8-) Describe the following incomplete spinal cord injuries : Brown-Sequard Syndrome, Central Cord Syndrome, Anterior Cord Syndrome
-Brown-Sequard Syndrome ; is an injury to one side of the spinal cord. The patient will have loss of motor and light touch on the side of the injury and loss of pain on the side opposite the injury.
-Central Cord Syndrome ; is caused by injury to the center of the spinal cord. The spinal tracts for the upper extremities run closer to the center of the cord than lower extremities. This means there will be weakness, sensory problems or paralysis to the upper extremities while the lower extremities are relatively normal.
-Anterior Cord Syndrome; is caused by trauma to the anterior spinal cord. This results in loss of motor, temperature and pain sensation below the injury. The patient retains sensation of light touch below the injury (a posterior spinal column function.).

9-) What are the " 5 rights" of medication administration?
- Right patient, Right medication, Right dose, Right route, Right time. Some include a 6th "right" Right documentation.

10-) What rhythms will the AED shock?
- The AED will only defibrillate ventricular (v-fib) and ventricular tachycardia (v-tach).

11-) What is the normal range for blood glucose levels?
- While values range between clinical laboratories, blood glucose levels between 70-120 mg/dL are considered normal.

12-) How can you tell if a pediatric patient is dehydrated?
- Using the pediatric assessment triangle you may note that the patient's appearance is limp, lethargic or detached from the environment. The skin color may be pale and the capillary refill delayed. In children up to 18 months you may notice a sunken fontanelle. Also check to see if the patient has been wetting diapers at a normal rate (decreased may mean dehydration) and inquire about oral intake of solids and liquids. Perform a thorough history in regard to fever, illness and other recent events.

13-)Your patient is weak when they stand and have noted dark, tarry stools. What is the patient's likely problem?
- Gastrointestinal bleed. The dark tarry stools may indicate digested blood. The stool may also be foul-smelling. The weakness on standing (change of position) may be an orthostatic change in vital signs. Blood pressure drops, pulse increases and weakness and dizziness may be felt by the patient because of reduced perfusion to the brain.

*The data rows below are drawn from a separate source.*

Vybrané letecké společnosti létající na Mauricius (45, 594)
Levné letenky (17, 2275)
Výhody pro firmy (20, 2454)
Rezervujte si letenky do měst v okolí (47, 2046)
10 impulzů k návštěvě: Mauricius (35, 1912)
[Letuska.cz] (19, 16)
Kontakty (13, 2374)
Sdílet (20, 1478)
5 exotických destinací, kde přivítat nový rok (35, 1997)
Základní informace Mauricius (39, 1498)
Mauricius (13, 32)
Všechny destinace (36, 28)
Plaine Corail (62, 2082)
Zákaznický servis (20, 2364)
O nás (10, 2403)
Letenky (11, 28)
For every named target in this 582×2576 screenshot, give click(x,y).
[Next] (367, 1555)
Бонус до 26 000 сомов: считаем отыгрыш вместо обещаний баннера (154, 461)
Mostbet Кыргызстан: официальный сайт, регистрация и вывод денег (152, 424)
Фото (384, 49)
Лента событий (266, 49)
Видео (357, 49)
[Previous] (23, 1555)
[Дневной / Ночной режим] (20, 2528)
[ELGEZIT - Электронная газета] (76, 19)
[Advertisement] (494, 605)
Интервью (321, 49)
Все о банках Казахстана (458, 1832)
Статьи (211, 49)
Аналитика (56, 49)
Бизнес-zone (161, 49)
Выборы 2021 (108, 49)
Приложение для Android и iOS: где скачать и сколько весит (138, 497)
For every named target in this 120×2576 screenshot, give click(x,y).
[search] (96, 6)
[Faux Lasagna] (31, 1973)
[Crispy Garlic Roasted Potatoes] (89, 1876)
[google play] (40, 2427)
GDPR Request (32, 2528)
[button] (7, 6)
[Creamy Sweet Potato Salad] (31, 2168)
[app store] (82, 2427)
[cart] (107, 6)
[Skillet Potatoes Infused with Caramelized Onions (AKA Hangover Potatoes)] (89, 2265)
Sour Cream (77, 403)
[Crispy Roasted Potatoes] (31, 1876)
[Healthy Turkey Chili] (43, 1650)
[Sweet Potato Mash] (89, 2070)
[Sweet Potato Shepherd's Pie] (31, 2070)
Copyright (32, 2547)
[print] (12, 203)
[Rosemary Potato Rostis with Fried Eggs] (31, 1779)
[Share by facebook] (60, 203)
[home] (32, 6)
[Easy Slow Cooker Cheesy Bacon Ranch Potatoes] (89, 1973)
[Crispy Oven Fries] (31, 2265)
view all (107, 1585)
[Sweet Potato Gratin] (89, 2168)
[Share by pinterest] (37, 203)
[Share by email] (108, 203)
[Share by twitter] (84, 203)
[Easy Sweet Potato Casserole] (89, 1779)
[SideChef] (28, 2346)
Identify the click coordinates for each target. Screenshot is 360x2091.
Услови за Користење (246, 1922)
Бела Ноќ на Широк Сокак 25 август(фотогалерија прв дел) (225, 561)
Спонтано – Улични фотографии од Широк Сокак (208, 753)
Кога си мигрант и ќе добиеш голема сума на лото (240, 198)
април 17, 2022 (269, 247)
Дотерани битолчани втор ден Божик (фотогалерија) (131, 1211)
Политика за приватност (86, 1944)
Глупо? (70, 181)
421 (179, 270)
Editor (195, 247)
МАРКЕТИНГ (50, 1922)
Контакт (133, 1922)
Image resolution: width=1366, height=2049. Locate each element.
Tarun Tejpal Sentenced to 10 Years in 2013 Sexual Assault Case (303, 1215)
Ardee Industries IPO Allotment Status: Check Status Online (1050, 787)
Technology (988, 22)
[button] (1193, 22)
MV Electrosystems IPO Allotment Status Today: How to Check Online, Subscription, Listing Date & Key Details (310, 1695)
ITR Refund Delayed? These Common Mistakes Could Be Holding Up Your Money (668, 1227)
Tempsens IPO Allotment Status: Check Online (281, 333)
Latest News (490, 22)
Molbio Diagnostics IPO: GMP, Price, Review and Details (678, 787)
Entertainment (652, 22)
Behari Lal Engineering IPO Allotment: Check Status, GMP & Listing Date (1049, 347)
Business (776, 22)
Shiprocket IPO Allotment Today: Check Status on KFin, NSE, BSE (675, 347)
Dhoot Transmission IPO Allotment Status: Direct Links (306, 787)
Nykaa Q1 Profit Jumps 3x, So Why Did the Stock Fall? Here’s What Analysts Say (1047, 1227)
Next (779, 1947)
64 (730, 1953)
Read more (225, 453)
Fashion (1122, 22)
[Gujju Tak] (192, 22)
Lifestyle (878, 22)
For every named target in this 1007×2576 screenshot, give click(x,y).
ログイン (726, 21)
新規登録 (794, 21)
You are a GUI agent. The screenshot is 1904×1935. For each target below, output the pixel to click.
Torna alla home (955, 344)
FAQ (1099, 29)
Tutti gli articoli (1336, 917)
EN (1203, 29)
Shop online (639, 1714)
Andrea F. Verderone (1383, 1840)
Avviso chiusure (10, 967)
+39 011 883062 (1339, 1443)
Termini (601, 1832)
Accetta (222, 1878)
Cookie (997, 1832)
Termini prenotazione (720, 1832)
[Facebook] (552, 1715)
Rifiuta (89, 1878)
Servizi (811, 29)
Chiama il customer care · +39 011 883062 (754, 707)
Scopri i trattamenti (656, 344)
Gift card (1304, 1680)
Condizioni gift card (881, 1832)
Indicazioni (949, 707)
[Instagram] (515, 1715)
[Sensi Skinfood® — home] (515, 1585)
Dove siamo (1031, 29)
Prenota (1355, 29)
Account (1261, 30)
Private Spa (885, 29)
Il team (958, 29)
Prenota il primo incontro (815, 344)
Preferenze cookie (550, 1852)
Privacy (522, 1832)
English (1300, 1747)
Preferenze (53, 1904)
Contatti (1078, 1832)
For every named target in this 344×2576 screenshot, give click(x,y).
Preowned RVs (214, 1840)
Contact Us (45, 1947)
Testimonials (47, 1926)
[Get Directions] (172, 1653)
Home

14-) What is vascular tone?
- Vascular tone is the degree of constriction of a blood vessel. Smooth muscle in the walls of blood vessels (especially small arteries and arterioles) contract to provide vascular tone. Increased tone constricts a blood vessel. Decreased tone or loss of tone causes the vessel to dilate.

15-) Why do neck veins become distended? List several conditions that may cause this.
- Neck veins distend because blood is unable to return from the head into the chest because of hearth failure, obstruction or increased thoracic pressure. JVD may be seen in : Right hearth failure/CHF Tension pneumothorax Cardiac tamponade Pulmonary embolus.